Because they are half the length of adult presentations, children's shows have story lines and characterizations that are often sketched in impressionistically, yet with an incision that adds to their poignance. When it comes to humor, the artists are schooled in New Vaudeville slapstick and Three Stooges' capers that are much funnierand more deftly executedthan many of today's animated cartoons.
In the non-profit theatre world, the quality of children's entertainment is uniformly high. Under all circumstances, it affirms life and attempts to promote community and harmony. Because theatre companies must justify the funding they receive, the artists often create songs, plays, and movement pieces that deliberately tackle issues relevant to childhood. Green Thumb Theatre from Canada has examined the difficulties of peer pressure and fear of the dark. Théâtre Bouches Décousues has won awards for its play about child abuse. "Bill's New Frock" from Scotland is a light-hearted comedy about a boy who wakes up a girl and must suffer the travails of the feminine gender for a day. Despite the messages of such plays, theatre companies are careful to blend educational elements into the diversion with the knowledge that the joy and wonder of live movement, melody and dialogue must outweigh didacticism. Fun is still the bottom line.
Beyond Bozo the Clown
Today's clowns like Fred Garbo, Bob Berky, Weird Al Simmons and Tom Kubinek are much more sophisticated, clever and funny than Bozo. The humor is not dependent on the stupidity of red-nosed, red-wigged klutzes falling down and getting hurtit derives from visual puns, breath taking physical agility, and the anachronistic use of strange objects. Anyone who has ever heard Robert Minden (a former psychology professor from California turned children's performer) play the eerie siren song of the saw will be forever haunted by that otherworldly sound and will never regard a household tool in quite the same way. Trout Fishing in America satisfies adults who yearn for the folk music of the seventies at the same time as it delights youngsters by validating their concerns, such as learning to share with siblings.
As the lyrics in children's songs testify, the verbal component in children's theatre is not minimized either. Sometimes the wit operates on two levels, appealing to grown-ups but going over the heads of children. Even when boys and girls don't understand the sly references and subtle Monty Pythonesque jokes, they do appreciate the fact that moms, dads and older relatives are enjoying themselves as much as they are. This adds to the child's fun and makes the occasion a bonding experience, a special child-centered event that emphasizes and elevates the value of the pint-sized members of our society. (And incidentally, parents laugh at pratfalls and silly antics just as readily as youngsters do.)

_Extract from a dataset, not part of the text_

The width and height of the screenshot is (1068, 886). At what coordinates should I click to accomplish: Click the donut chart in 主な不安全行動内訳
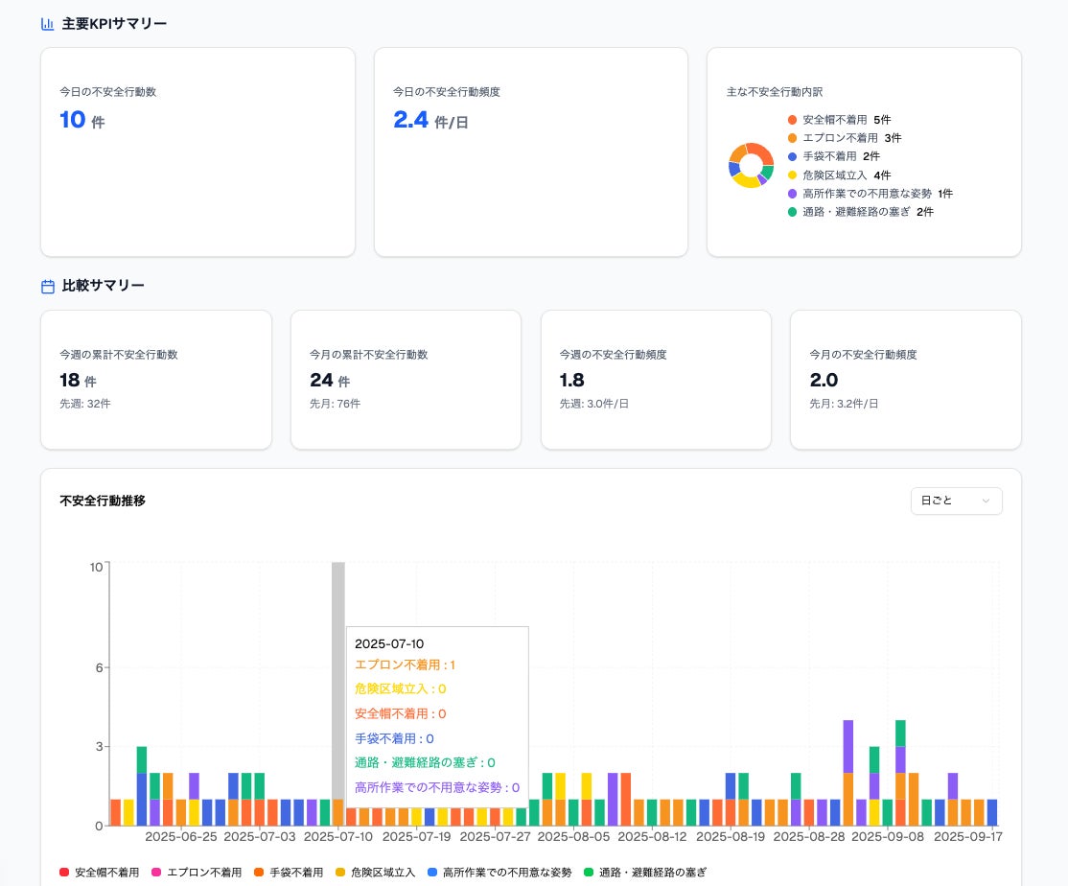[751, 166]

The limitations of the stage keep theatre artists searching constantly for innovative ways to express ideas and conflict. It is impossible to do justice to car chases on stage, or to show Rambo or James Bond wiping out an army of bad guys while dangling from a helicopter. And yet when violence is depicted on the stage (as in "Dragonwings," about the Chinese immigrant experience in turn-of-the-century San Francisco), it takes on even greater weight than ketchupy death scenes in film, because the bodies being acted on are real and getting "hurt" before our very eyes. If we are identifying, projecting, feeling what the characters are going through, we will suffer the physical assault, too. Moreso than television, cartoons and film, children's theatre is conscientious about reinforcing the truth that the infliction of pain is not funny or cool.
An Intersection of Art and Mind
Yet groups like Théâtre Fantastique from Paris opt for the sensationalism of film, if not its hyper-reality, by making advanced technology work in a live medium. Actors wear electro-luminescent lamps and lazer-powered fiber optics on their costumes. Unseen computers on their backs control the high tech designs that ultraviolet radiation illuminates in their choreography.The audience knows that it is witnessing a one-of-a-kind event. Thus the difficulties posed by the stage can serve as inspiration for theatre's greatest achievementillusion.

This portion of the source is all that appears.